A man charged with burglarizing 37 apartments around campus was sentenced this week to six years in prison.
Court documents showed that Kip Klages, 36, was indicted for burglary, tampering with evidence, attempted burglary and possessing criminal tools. He pleaded guilty to 11 of the 40 charges: nine counts of burglary and two counts of attempted burglary.
Klages targeted females and broke into their apartments using a master key. Investigators are not sure how he got the keys or why he did not usually steal any items.
The only stolen items recovered from Klages were a few cameras and a ring, said Brian Lacy, detective in the burglary unit for the Columbus Division of Police. One of the cameras that Klages stole had a photo that he took of himself immediately after the break-in.
Multiple attempts to reach Klages and his lawyer were unanswered.
Lacy’s team from the Strategic Response Bureau began their investigation of Klages after connecting a series of reported break-ins and were able to project where he would “strike again.”
“(Klages) had somewhat of a pattern, so we went ahead and anticipated what he would be possibly doing, and as it turned out, we were correct,” Lacy said.
Undercover police officers were surveilling the area when Klages tried to break into an apartment at 105 E. Norwich Ave. at about 6:15 a.m. Feb. 11, 2011. They observed Klages go down the apartment building stairwell and try to use a key to get in. A resident saw him through her peephole and called the police who were close by.
It was the fourth time that Klages had been to the apartment. Nicole Reyes, a fourth-year in biology, said he entered their apartment every Thursday about the same time. He went undetected the first two times.
Reyes and her roommates rationalized away the first incident. When they awoke, their bedroom doors were open, but they thought a guest had been looking for their bathroom.
The second time Klages entered the house, he woke up one of Reyes’ roommates by flashing a light in her face. This still did not assure them that they had been burglarized and rationed that another guest was using a flashlight to get around in the dark.
Regardless of their uncertainties, Reyes and her roommates changed the locks and put a deadbolt on the door. The next two times that Klages tried to enter their apartment he was unsuccessful.
On the last occasion, one of Reyes’ roommates was up late studying on the living room couch close to the front door.
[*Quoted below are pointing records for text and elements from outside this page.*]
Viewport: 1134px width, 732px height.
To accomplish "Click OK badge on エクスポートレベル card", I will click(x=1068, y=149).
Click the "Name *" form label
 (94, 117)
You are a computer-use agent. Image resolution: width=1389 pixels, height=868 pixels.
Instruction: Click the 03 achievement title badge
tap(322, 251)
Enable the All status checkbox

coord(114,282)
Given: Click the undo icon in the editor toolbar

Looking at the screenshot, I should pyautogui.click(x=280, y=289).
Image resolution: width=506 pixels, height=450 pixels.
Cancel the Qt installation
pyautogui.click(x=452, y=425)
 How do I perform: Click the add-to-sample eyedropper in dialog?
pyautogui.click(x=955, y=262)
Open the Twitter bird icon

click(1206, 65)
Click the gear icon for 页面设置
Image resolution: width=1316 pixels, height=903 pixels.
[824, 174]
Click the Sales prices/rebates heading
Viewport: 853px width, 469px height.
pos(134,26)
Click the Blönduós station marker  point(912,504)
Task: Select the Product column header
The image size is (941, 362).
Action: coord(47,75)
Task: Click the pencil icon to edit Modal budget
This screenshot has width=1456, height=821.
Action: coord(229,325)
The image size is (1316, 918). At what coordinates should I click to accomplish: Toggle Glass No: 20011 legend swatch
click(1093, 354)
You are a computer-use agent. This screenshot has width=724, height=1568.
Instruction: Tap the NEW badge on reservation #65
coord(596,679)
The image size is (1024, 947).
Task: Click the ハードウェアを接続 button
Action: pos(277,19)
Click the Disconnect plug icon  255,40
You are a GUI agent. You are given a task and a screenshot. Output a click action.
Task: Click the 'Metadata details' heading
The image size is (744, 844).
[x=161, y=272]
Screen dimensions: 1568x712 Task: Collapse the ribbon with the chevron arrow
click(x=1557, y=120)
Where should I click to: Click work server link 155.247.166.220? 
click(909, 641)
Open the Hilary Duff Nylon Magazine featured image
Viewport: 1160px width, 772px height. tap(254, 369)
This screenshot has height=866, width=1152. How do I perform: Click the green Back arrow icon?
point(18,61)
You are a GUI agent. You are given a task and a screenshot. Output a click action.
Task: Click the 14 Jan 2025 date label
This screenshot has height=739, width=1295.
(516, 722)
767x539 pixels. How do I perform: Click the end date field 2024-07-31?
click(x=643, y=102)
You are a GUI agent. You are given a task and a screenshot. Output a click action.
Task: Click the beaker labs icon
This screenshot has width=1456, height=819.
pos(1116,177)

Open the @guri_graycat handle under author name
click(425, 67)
She heard Klages trying to use his key and ran to get her roommate, Camryn Robinson, a fourth-year in speech and hearing sciences, and then called 9-1-1.
“It was definitely a long month-and-a-half,” Robinson said.
Klages denied using a key in the door when being interviewed by police and said he was out jogging.
“He said he jogs a lot up and down High Street,” Lacy said. “I think his excuse for that day was that he was waiting on somebody for some work and that he was down in the stairwell because he was tying his shoe.”
Robinson and Reyes said they had anxiety issues even after he was arrested. They were not able to sleep during the 6 o’clock hour and described their emotions as scared, nervous and mad.
“I mean, this was very serious,” Lacy said. “(Klages was) going into people’s apartments and really scaring them. Whether he meant any harm or not, it changed their lives. I’m just glad we were able to apprehend him before he did anything else.”
Reyes said she thought he was facing more than 100 years in prison and was surprised that he only got six.
“We finally just got an email saying that he’s plead guilty but for only six years, which I feel like that’s not enough time,” Reyes said. “I don’t think because of this incident I’m ever going to get a basement apartment again.”
The Columbus Dispatch reported that the prosecution and defense recommended Klages sentence. Klages was credited with the 458 days he has spent in jail and will be eligible to apply for judicial release after six months.